It wasn’t enough for Russell Wilson to drive his Seahawks 97 yards for a touchdown in the final minute of regulation to take the lead over the Bears in Soldier Field. Nope, Chicago had to force him to do it one more time.
The Bears rallied in the final 24 seconds to tie the game as regulation expired with the help of a stunning 56-yard connection between Jay Cutler and Brandon Marshall. The stadium was rocking and the Bears had stolen the momentum by forcing an improbable overtime.
But Wilson and Co. didn’t blink.
“We had to continue to believe,” Wilson said. “I wasn’t worried.
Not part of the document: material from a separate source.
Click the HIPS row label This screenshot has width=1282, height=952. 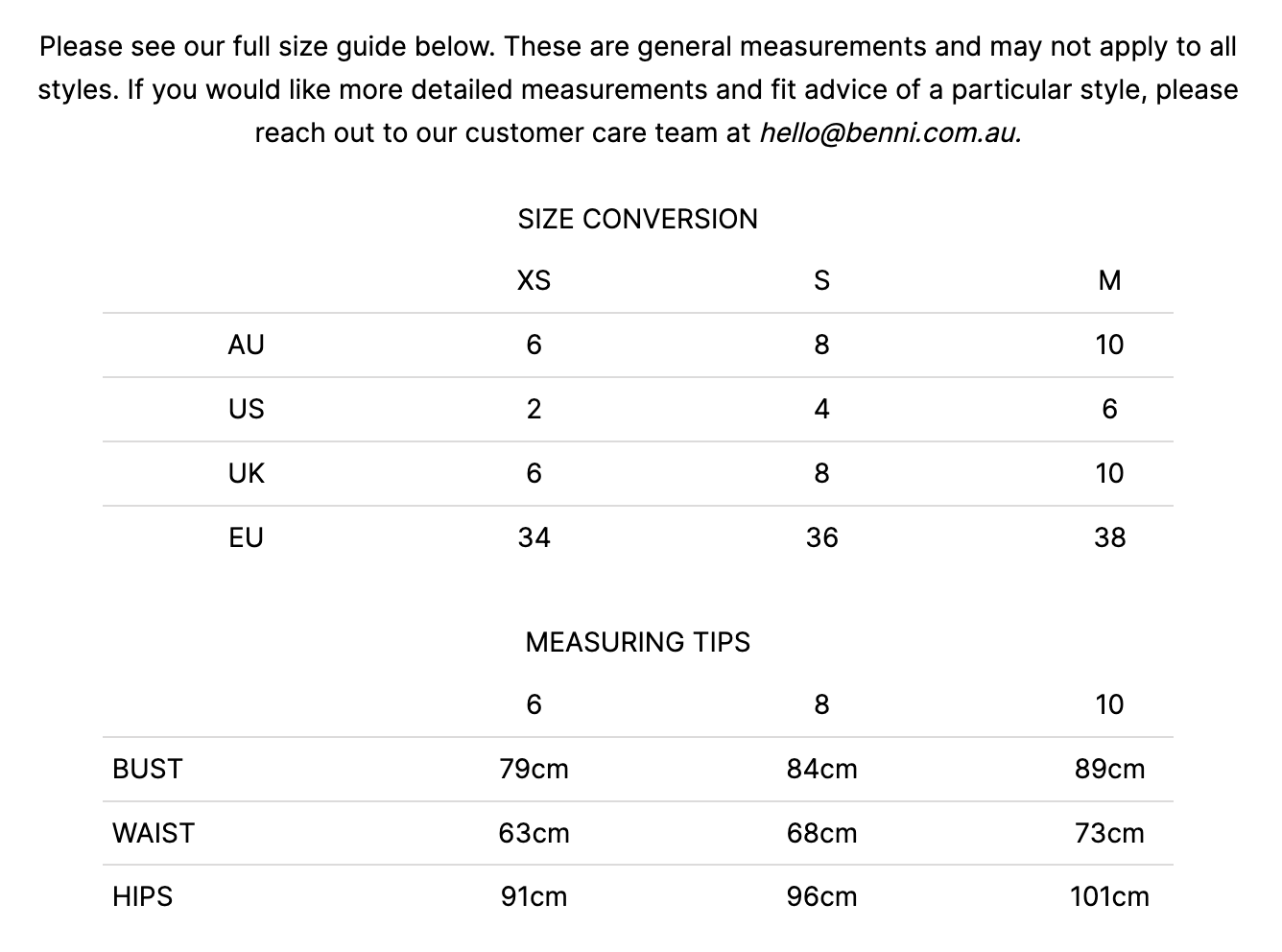click(x=143, y=896)
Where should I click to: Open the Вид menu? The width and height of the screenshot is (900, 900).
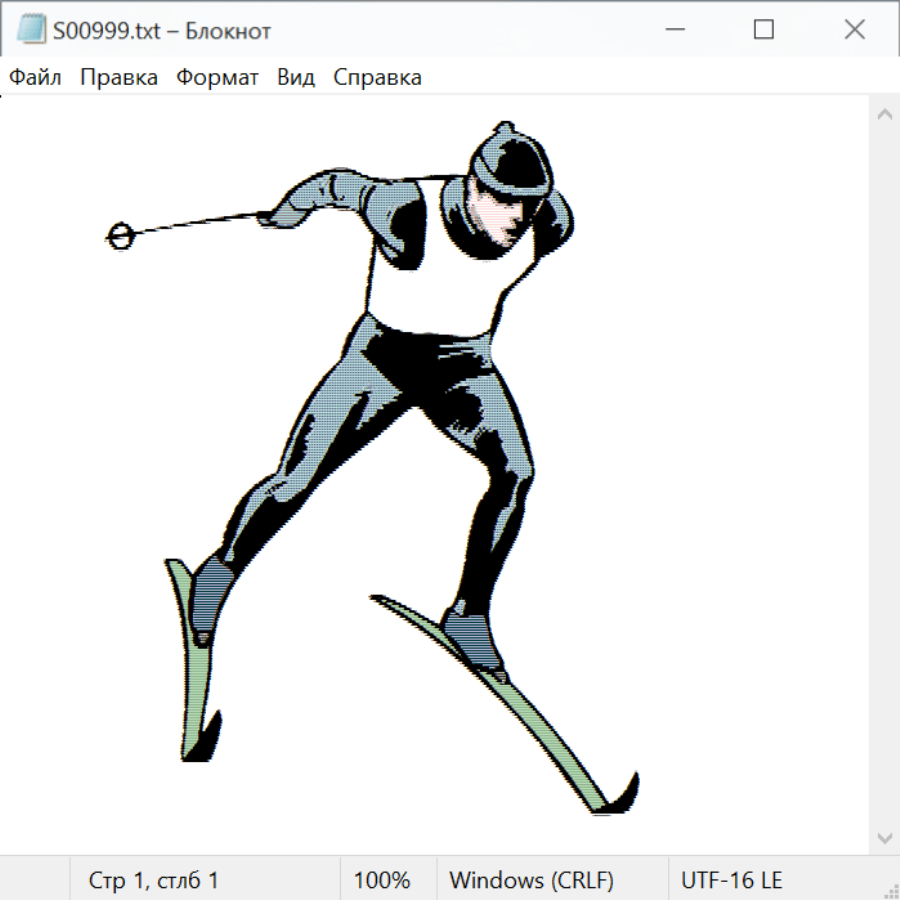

I knew we would have to get the ball back hopefully and I believed in the situation and the circumstances.”
Seattle won the overtime coin toss and Wilson marched the offense 80 yards in 12 plays, again silencing the Bears’ crowd by tossing the winning score to WR Sidney Rice.
“We felt like all day long we were fighting against ourselves a little bit and we were battling,” head coach Pete Carroll said. “We just kept hanging in there. It gave us a chance to take care of the opportunity when presented.”
Though a loss might not have been devastating to Seattle’s playoff hopes, make no mistake: This breakthrough victory away from home was sorely needed. The Seahawks came up just short in five of their first six road games, falling by a combined 24 points in those five losses, and the Bears’ frantic comeback looked like déjà vu.
“Obviously we faced adversity a few times,” said WR Golden Tate, who caught the go-ahead score on a 14-yard catch-and-run in the final minute of regulation. “To see us battle back like that, our offense being able to move the ball at the end of the game, two long drives at the end to win, really twice, is huge.”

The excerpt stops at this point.